Work item: List each line of the data that holds the string "computer", please.
__________
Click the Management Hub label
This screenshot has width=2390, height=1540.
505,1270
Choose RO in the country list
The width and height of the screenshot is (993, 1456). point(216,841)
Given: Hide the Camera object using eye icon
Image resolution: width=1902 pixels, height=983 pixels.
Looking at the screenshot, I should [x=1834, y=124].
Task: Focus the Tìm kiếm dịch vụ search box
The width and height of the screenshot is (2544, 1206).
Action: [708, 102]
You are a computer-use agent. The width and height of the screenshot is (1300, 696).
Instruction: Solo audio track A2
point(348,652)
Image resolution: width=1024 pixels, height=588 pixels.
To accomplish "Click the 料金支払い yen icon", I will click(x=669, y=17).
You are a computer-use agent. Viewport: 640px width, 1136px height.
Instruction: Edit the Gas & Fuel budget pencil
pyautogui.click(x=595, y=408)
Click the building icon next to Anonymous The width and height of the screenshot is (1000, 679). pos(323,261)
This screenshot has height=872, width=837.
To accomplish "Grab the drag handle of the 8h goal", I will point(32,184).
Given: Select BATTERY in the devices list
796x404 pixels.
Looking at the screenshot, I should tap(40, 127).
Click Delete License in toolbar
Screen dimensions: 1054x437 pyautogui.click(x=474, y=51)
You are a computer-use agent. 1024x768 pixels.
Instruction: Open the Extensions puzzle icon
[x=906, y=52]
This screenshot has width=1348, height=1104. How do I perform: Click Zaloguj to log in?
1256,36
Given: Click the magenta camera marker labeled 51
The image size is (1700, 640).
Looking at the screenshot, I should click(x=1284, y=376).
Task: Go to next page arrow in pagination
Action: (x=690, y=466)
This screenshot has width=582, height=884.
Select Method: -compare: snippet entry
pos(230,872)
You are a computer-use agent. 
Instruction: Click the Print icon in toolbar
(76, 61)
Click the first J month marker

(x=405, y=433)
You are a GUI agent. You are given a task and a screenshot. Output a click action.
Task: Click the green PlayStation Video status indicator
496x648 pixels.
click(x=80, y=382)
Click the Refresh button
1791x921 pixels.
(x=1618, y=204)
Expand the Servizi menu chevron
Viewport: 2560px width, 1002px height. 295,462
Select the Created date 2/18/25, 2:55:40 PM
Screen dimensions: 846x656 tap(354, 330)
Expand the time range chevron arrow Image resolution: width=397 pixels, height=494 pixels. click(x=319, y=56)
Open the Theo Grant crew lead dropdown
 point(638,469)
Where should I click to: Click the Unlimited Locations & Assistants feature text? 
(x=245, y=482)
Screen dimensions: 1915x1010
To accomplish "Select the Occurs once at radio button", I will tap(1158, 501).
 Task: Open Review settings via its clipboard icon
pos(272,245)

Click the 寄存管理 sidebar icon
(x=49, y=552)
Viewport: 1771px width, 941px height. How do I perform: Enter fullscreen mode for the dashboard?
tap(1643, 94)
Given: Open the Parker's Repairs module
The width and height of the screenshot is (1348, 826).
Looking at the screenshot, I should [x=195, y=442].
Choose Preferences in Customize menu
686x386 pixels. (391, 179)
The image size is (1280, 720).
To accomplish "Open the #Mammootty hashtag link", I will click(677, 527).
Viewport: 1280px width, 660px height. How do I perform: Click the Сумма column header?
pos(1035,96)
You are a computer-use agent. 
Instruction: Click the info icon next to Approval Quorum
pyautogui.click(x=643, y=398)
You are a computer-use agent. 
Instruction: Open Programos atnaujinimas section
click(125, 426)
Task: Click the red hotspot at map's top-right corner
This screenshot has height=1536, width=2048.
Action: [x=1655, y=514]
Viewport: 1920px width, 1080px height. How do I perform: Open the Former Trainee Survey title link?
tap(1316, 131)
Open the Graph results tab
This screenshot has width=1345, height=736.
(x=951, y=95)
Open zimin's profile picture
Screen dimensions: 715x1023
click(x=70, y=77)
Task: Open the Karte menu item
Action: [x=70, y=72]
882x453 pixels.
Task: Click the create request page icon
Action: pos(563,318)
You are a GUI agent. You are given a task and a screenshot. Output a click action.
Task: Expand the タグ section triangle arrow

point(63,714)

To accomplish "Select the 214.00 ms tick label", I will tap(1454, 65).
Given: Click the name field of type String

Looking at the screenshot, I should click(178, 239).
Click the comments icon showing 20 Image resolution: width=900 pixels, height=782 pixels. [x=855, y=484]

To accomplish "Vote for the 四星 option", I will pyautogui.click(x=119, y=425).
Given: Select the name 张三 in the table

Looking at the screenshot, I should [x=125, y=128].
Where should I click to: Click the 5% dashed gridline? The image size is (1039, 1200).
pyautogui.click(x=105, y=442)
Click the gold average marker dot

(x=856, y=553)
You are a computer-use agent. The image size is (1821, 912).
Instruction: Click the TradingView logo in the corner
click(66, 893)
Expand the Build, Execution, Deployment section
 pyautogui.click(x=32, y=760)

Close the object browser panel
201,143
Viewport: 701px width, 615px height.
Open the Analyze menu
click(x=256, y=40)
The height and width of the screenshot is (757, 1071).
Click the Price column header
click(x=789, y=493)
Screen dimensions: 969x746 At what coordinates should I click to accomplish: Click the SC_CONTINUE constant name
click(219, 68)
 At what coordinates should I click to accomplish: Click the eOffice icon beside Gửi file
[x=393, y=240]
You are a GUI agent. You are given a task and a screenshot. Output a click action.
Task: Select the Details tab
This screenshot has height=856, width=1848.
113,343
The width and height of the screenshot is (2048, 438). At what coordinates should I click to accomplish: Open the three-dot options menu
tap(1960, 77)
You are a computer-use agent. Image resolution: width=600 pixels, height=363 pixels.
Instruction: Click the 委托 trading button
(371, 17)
__________
Output of the exercise:
You are a computer-use agent. The width and height of the screenshot is (1300, 696).
You are a computer-use agent. Viewport: 640px width, 1136px height.
You are a computer-use agent. 1024x768 pixels.
You are a computer-use agent. 
You are a computer-use agent. 
You are a computer-use agent. 
You are a computer-use agent. The image size is (1821, 912).
You are a computer-use agent. Image resolution: width=600 pixels, height=363 pixels.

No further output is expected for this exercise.